My guess is if I asked those 210 companies in 2018 how their root cause analysis and CAPAs were doing, 85% would say “great!” We tend to overestimate our capabilities on the fundamentals (which root cause analysis and CAPA are) and not to continuously invest in improvement.

Of course, without good benchmarking, its really easy to say good enough and not be. There can be a tendency to say “Well we’ve never had a problem here, so we’re good.” Where in reality its just the problem has never been seen in an inspection or has never gone critical.

The FDA has fairly similar observations around root cause analysis. As does anyone who shares their metrics in any way. Bad root cause and bad CAPAs are pretty widespread.

This comes up a lot because the quality of CAPAs (and quantity) are considered key indicators of an organization’s health. CAPAs demonstrate that issues are acknowledged, tracked and remediated in an effective manner to eliminate or reduce the risk of a recurrence. The timeliness and robustness of these processes and records indicate whether an organization demonstrates effective planning and has sufficient resources to manage, resolve and correct past issues and prevent future issues.

A good CAPA system covers problem identification (which can be, and usually is a few different processes), root cause analysis, corrective and preventive actions, CAPA effectiveness, metrics, and governance. It is a house of cards, short one and the whole structure will fall down around you, often when you least need it to.

We can’t freeze our systems with superglue. If we are not continually improving then we are going backwards. No steady state when it comes to quality.

Layering metrics

We have these quality systems with lots of levers, with interrelated components. And yet we select one or two metrics and realize that even if we meet them, we aren’t really measuring the right stuff nor are we driving continious improvement.

One solution is to create layered metrics, which basically means drill down your process and identify the metrics at each step.

Lots of ways to do this. An easy way to start is to use the 5-why process, a tool most folks are comfortable with.

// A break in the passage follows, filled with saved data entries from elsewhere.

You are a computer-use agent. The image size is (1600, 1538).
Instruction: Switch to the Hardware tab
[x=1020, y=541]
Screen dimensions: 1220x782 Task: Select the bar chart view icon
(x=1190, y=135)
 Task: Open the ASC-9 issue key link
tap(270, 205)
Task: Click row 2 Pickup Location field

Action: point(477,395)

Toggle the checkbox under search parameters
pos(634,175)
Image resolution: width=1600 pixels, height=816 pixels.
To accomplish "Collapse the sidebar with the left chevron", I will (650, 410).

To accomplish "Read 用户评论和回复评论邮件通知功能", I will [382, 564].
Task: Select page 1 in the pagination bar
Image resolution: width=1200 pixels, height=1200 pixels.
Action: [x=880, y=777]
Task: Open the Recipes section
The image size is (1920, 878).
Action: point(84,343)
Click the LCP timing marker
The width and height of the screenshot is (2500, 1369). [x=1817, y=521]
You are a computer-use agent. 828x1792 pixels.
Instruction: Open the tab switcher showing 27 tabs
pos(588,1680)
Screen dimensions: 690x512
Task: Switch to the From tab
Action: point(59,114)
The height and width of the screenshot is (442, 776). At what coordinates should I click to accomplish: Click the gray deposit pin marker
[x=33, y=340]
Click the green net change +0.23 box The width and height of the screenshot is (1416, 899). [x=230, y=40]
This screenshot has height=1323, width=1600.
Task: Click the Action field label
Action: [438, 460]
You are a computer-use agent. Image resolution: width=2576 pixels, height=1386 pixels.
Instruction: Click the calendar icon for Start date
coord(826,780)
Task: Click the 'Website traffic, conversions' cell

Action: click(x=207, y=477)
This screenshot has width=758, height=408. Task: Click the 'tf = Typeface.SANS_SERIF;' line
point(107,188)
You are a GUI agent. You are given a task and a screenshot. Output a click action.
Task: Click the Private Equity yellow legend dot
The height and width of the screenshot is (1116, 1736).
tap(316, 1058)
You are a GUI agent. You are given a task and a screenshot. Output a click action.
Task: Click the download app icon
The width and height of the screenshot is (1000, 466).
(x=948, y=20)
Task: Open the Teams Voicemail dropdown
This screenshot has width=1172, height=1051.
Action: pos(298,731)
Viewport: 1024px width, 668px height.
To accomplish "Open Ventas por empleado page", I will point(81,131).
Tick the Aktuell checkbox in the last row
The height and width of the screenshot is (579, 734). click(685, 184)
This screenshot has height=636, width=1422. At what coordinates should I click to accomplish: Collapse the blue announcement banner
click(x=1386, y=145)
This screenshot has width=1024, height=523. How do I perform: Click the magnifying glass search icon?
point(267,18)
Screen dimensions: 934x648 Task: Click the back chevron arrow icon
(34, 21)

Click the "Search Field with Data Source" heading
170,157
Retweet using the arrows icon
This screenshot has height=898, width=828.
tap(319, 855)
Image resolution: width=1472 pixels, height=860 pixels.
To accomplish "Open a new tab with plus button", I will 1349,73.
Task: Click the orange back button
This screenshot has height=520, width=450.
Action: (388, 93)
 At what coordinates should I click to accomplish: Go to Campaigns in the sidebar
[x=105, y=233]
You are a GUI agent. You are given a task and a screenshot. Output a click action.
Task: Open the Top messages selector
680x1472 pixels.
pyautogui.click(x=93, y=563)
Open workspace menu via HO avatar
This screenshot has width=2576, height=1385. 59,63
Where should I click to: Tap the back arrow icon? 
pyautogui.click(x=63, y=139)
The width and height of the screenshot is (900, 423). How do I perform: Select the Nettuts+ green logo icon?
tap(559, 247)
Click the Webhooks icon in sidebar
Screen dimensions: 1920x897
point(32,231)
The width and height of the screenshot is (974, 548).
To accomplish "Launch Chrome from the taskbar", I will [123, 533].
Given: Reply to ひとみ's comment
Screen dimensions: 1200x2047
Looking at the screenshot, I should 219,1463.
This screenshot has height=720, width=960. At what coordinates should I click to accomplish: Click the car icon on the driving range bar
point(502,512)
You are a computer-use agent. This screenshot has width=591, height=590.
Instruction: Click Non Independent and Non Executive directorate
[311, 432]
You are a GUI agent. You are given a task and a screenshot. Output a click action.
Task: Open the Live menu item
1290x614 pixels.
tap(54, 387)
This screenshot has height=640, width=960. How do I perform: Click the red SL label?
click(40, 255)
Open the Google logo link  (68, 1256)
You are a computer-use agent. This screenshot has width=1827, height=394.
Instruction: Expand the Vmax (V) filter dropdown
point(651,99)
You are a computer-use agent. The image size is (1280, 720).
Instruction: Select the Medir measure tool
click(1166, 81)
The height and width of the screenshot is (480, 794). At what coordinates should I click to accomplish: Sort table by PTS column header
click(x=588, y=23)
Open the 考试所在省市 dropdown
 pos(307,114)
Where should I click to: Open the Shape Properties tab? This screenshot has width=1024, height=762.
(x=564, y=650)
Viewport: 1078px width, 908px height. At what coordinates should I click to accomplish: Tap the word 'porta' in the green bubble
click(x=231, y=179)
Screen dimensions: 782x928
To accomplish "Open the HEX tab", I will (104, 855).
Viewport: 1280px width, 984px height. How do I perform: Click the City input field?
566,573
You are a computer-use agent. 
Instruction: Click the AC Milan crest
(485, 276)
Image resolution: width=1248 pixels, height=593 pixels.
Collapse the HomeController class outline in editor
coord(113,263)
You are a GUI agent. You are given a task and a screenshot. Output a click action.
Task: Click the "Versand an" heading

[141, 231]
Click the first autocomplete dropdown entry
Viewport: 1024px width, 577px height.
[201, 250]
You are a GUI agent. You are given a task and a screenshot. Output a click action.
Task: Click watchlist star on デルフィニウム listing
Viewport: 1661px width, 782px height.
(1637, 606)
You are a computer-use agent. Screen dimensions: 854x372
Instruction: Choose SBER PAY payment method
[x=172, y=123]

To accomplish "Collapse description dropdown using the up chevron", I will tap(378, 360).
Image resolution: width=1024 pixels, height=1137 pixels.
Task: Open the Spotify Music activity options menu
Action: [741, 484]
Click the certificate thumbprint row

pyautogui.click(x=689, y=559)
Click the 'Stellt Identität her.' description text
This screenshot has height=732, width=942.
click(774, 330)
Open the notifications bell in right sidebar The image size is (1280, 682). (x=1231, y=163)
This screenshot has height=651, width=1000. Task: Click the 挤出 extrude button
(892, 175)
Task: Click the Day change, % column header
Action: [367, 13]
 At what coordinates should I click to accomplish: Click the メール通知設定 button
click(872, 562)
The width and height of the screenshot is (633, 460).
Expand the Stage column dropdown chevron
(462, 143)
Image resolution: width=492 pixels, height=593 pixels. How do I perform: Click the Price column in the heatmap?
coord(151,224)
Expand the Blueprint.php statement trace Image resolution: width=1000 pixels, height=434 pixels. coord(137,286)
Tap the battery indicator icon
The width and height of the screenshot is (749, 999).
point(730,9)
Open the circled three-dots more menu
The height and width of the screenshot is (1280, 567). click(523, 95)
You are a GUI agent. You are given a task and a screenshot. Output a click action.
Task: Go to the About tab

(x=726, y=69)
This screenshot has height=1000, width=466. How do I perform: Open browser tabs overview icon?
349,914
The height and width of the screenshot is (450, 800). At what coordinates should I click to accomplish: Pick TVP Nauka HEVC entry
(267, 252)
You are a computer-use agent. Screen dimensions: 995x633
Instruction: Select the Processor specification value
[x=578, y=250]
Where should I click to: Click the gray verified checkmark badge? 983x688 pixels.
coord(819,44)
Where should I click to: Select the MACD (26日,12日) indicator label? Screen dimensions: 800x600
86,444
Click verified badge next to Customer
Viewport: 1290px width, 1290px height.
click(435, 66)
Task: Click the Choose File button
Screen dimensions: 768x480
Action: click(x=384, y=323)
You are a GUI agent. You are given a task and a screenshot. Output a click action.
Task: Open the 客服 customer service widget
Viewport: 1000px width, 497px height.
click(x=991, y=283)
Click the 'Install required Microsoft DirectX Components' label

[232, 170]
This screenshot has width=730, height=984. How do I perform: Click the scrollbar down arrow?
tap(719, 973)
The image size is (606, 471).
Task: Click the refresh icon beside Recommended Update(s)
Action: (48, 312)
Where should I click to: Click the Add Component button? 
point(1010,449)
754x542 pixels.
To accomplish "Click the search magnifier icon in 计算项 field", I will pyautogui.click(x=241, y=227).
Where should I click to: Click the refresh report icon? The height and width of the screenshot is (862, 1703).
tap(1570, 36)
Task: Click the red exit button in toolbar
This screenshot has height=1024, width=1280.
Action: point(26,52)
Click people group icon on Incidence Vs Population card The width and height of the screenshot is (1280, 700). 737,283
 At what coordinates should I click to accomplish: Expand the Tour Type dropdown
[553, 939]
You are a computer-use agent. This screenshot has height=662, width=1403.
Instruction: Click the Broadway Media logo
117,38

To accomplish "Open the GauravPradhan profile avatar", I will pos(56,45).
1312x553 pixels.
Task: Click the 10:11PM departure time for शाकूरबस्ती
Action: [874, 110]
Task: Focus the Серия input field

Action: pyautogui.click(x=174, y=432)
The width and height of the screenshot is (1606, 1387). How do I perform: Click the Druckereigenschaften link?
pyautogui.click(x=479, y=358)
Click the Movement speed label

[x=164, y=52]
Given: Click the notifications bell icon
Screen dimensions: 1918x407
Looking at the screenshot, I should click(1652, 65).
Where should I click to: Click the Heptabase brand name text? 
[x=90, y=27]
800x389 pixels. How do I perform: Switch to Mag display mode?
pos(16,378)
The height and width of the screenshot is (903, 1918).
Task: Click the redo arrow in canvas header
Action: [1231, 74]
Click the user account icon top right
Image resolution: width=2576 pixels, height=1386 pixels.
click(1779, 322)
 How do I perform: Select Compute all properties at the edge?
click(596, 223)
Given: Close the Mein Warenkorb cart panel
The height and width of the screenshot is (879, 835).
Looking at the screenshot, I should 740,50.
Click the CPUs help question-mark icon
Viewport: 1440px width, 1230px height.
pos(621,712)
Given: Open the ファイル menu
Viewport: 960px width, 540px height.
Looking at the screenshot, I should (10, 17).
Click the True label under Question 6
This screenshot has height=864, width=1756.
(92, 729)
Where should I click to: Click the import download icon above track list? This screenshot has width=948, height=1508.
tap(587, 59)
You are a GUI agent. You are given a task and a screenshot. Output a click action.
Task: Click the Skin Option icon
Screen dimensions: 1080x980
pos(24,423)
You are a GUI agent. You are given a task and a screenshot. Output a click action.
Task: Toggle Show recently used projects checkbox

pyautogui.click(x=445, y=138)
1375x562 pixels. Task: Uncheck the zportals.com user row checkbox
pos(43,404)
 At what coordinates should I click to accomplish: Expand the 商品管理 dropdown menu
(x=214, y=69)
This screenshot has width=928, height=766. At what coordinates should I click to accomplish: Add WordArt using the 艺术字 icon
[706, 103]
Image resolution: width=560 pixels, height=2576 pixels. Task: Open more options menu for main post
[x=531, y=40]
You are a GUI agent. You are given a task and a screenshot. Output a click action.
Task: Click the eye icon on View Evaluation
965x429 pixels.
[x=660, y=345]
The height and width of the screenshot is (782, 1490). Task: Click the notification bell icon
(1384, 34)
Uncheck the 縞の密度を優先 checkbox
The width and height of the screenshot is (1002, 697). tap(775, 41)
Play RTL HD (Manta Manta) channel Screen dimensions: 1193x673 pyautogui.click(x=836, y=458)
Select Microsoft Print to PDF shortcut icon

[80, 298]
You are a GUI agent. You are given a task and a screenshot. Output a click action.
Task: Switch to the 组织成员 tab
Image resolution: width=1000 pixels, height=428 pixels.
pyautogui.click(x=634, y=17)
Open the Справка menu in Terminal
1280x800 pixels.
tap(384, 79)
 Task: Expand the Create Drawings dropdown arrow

So for example, CAPA. It is pretty much agreed upon that CAPAs should be completed in a timely manner. That makes this a top level goal. Unfortunately, in this hypothetical example, we are suffering a less than 100% closure goal (or whatever level is appropriate in your organization based on maturity)

Why 1Why was CAPA closure not 100%
Because CAPA tasks were not closed on time.

Success factor needed for this step: CAPA tasks to be closed by due date.

Metric for this step: CAPA closure task success rate
Why 2Why were CAPA tasks not closed on time?
Because individuals did not have appropriate time to complete CAPA tasks.

Metric for this step: Planned versus Actual time commitment
Why 3Why did individuals not have appropriate time to complete CAPA tasks?
Because CAPA task due dates are guessed at.

Metric for this step: CAPA task adherence to target dates based on activity (e.g. it takes 14 days to revise a document and another 14 days to train, the average document revision task should be 28 days)
Why 4Why are CAPA task due dates guessed at?
Because appropriate project planning is not completed.

Metric for this step: Adherence to Process Confirmation
Why 5Why is appropriate project planning not completed?
Because CAPAs are always determined on the last day the deviation is due.

Metric: Adherence to Root Cause Analysis process

I might on report on the top CAPA closure rate and 1 or 2 of these, and keep the others in my process owner toolkit. Maybe we jump right to the last one as what we report on. Depends on what needs to be influenced in my organization and it will change over time.

It helps to compare this output against the 12 system leverage points.

Donella Meadows 12 System Leverage Points

These metrics go from 3 “goals of the system” with completing CAPA tasks effectively and on time, to 4 “self organize” and 5 “rules of the system.” It also has nice feedback loops based on the process confirmations. I’d view them as potentially pretty successful. Of course, we would test these and tinker and basically experiment until we find the right set of metrics that improves our top-level goal.